• **文本段落**
*****
利用具有 3D 结构嵌入图表示的新型图神经网络预测药物-靶标相互作用。

Predicting Drug-Target Interaction Using a Novel Graph Neural Network with 3D Structure-Embedded Graph Representation.

机构信息

Department of Chemistry , KAIST , Daejeon 34141 , South Korea.

Kakao Brain , Pangyo , Gyeonggi-do 13494 , South Korea.

出版信息

J Chem Inf Model. 2019 Sep 23;59(9):3981-3988. doi: 10.1021/acs.jcim.9b00387. Epub 2019 Sep 6.
*****
[收集到的数据]
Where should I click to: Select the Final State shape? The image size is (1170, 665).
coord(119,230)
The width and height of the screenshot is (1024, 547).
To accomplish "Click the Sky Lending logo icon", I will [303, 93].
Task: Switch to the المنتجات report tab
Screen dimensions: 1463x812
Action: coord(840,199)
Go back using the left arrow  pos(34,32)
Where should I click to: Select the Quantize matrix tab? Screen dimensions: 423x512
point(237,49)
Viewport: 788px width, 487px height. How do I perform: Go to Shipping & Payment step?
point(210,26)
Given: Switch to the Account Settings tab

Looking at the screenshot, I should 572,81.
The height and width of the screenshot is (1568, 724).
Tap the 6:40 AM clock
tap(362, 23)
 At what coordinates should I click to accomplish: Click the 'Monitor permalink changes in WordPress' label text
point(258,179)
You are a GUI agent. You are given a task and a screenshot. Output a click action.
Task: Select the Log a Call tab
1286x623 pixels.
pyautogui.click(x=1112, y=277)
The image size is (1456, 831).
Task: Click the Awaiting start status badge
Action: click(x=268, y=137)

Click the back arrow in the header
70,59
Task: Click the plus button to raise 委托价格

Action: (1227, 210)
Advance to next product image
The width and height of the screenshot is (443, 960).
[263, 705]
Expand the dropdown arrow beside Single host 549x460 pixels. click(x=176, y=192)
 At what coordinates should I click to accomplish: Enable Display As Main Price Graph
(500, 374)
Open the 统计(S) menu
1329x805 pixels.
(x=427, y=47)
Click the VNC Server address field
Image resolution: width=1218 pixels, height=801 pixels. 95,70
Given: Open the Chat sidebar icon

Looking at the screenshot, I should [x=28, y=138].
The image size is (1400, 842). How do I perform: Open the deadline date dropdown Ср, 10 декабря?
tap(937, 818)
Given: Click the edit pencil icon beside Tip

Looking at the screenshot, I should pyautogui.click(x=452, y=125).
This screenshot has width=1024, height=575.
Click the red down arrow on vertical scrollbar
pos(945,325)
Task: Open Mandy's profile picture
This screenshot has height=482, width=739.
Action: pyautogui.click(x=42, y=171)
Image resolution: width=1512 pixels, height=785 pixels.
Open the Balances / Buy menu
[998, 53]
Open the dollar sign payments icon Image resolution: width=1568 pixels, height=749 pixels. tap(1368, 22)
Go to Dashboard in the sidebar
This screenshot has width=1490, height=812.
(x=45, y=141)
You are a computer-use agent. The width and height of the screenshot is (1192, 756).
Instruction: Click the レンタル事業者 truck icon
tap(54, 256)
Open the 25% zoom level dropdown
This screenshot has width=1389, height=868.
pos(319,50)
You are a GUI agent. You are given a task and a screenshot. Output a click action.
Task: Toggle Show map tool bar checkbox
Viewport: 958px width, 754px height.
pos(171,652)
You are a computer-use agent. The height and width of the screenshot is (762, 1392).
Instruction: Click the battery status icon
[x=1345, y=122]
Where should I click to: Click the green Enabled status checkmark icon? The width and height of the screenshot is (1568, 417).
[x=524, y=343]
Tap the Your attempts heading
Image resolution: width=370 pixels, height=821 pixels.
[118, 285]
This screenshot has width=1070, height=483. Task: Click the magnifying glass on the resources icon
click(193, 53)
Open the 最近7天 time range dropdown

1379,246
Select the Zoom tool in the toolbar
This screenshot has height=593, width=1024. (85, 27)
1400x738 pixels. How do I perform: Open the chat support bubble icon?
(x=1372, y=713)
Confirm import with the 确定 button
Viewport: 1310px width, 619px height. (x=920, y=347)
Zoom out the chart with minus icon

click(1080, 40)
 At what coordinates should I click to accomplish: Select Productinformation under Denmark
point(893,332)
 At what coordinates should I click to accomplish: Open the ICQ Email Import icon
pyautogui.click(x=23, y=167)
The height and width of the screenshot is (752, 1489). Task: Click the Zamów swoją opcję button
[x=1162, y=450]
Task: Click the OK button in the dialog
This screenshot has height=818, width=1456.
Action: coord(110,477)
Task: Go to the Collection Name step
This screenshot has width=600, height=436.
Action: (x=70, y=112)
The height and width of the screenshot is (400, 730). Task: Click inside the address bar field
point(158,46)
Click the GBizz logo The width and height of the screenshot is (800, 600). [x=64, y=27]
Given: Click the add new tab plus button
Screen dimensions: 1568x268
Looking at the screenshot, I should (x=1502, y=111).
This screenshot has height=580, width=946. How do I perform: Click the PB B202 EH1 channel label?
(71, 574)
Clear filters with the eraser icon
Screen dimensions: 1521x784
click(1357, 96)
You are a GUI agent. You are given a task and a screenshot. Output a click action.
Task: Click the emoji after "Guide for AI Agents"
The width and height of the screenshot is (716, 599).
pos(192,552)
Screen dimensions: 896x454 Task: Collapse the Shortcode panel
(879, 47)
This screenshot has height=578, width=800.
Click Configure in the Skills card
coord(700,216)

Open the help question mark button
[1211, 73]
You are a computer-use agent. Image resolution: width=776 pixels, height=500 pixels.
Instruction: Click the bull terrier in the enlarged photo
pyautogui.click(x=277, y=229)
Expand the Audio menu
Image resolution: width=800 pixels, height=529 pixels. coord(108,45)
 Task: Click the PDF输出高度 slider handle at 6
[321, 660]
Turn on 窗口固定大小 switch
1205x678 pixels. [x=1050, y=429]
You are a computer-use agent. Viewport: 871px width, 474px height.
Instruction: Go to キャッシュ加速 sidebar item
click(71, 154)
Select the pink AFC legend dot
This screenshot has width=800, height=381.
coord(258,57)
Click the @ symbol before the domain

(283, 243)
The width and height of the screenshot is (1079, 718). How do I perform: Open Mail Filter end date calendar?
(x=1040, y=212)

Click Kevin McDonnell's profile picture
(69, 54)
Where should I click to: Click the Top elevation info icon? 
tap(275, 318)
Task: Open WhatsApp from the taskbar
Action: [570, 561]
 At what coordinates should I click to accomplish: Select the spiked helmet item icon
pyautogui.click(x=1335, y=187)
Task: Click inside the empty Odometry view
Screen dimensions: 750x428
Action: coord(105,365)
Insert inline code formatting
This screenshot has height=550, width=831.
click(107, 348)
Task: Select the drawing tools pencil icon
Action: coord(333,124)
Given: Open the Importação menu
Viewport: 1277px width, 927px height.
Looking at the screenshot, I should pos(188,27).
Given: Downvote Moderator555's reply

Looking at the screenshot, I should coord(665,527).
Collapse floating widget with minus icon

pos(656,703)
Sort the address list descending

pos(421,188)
*****
• **工作单 1**
在药物-靶标相互作用论文信息里，这篇论文是在哪本期刊上发表的？
• **工作单 2**
请接着药物-靶标相互作用论文信息的最后一行往下写。

• **任务答案 1**
J Chem Inf Model。

• **任务答案 2**
DOI:10.1021/acs.jcim.9b00387

PMID:31443612

Abstract

We propose a novel deep learning approach for predicting drug-target interaction using a graph neural network. We introduce a distance-aware graph attention algorithm to differentiate various types of intermolecular interactions. Furthermore, we extract the graph feature of intermolecular interactions directly from the 3D structural information on the protein-ligand binding pose. Thus, the model can learn key features for accurate predictions of drug-target interaction rather than just memorize certain patterns of ligand molecules. As a result, our model shows better performance than docking and other deep learning methods for both virtual screening (AUROC of 0.968 for the DUD-E test set) and pose prediction (AUROC of 0.935 for the PDBbind test set). In addition, it can reproduce the natural population distribution of active molecules and inactive molecules.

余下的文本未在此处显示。